Разглядываю. Грубая, со старческими фиолетинками, кожа правильного, впрочем, лица, несколько грубые сильные руки, из-под откинутой накидки серые запудренные плечи. Вся она – какой мелькнула до такси – некрупная, стройно полная. Много мяса, силы, нетерпеливой страстности. Вероятно, была соблазнительна. Не по лицу глаза – умные, мутные, насмешливые.
Предупреждаю: fauche.
Ловкое нестыдное слово. Она смеется.
– Вам готовится сюрприз.
Подъезжаем к модному русскому кабаку, в котором бывал в первые богатые парижские годы. Те же офицеры в швейцарских и лакейских маскировках, знаменитая цыганка, зябнущая и скучающая, тот же маленький круглый скрипач с лицом как бы карикатурящим луну, те же шведы, американцы, уцелевшие москвичи – моя бедность не отразилась на их заведенной жизни.
Скоро двенадцать, столики быстро освобождаются, меня не узнают. Наш приход поздний и лишний. Безобразного соединения нашего никто не видит.
Я любопытен до всего нового, пусть самого мне несвойственного, еще больше люблю эту позу смелого любопытства, да и неважно и лень бояться старой накрашенной женщины, которая будет платить по счету.

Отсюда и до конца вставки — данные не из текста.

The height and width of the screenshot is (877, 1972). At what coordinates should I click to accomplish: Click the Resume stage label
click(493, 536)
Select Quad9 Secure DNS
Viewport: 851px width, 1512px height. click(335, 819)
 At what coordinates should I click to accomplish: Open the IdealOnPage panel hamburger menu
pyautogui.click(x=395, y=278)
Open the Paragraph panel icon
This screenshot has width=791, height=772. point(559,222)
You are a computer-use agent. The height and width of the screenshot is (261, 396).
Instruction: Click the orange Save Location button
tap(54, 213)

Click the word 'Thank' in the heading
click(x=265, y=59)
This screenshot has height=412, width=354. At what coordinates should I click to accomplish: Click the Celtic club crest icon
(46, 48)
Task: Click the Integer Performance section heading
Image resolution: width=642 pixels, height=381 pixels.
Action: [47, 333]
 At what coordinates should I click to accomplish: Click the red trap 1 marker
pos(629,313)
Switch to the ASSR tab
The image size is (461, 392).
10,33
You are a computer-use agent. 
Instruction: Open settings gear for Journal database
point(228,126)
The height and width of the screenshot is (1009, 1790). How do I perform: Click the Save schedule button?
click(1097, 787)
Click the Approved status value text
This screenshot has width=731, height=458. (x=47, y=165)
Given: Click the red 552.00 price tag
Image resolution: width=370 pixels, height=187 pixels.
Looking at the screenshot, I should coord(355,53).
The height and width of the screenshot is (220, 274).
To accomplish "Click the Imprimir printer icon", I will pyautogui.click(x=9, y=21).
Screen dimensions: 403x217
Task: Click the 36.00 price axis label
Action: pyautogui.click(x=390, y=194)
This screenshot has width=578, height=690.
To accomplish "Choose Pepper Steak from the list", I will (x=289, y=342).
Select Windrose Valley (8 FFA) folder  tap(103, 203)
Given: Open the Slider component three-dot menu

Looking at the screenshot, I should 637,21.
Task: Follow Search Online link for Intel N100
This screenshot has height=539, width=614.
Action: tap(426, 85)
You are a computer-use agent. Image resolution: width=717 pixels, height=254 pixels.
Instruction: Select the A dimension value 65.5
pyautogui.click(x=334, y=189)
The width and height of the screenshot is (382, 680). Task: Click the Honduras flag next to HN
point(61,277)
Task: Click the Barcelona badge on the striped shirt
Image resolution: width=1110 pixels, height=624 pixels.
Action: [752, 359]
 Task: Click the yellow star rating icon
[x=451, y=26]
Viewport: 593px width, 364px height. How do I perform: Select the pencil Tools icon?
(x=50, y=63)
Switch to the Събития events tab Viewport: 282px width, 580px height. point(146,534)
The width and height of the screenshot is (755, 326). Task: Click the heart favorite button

– Выберите шампанское, а то они подадут за триста франков.
Новичок в двусмысленной роли, выбираю самое дешевое – за сто.
Она понимает, хохочет и заказывает другое, подороже.
Тороплюсь распить бутылку один. Чтобы не испортить игру, надо как-нибудь одуреть. Но шампанское это пьется, как вода или лимонад без жажды. Так, должно быть, здоровое тело вначале не ощущает яда.
Скрипачу поручается для меня сыграть. Он берет вместо скрипки гармонику – признак особой милости – наклоняет круглую лысую голову, потом возводит глаза к новым потолочным фрескам, подбрасывает гармонику и трясет, чтобы выжать необыкновенно длинные жалобные звуки.
Венгерка гневно останавливает:
– Он русский, его шокируют наши песни.
Скрипач, ко всему привыкший, без национального самолюбия, и сонный, играет русское.
Моя покровительница давняя парижанка, ее говор вернее и проще, чем у любого беженского искусника. Но скучно болтать и слушать вздор. Пробую перевести хотя бы на выставки и картины – самая легкая в Париже тема. Провал. Скачущие, всё о новом, фразы, иногда дикие.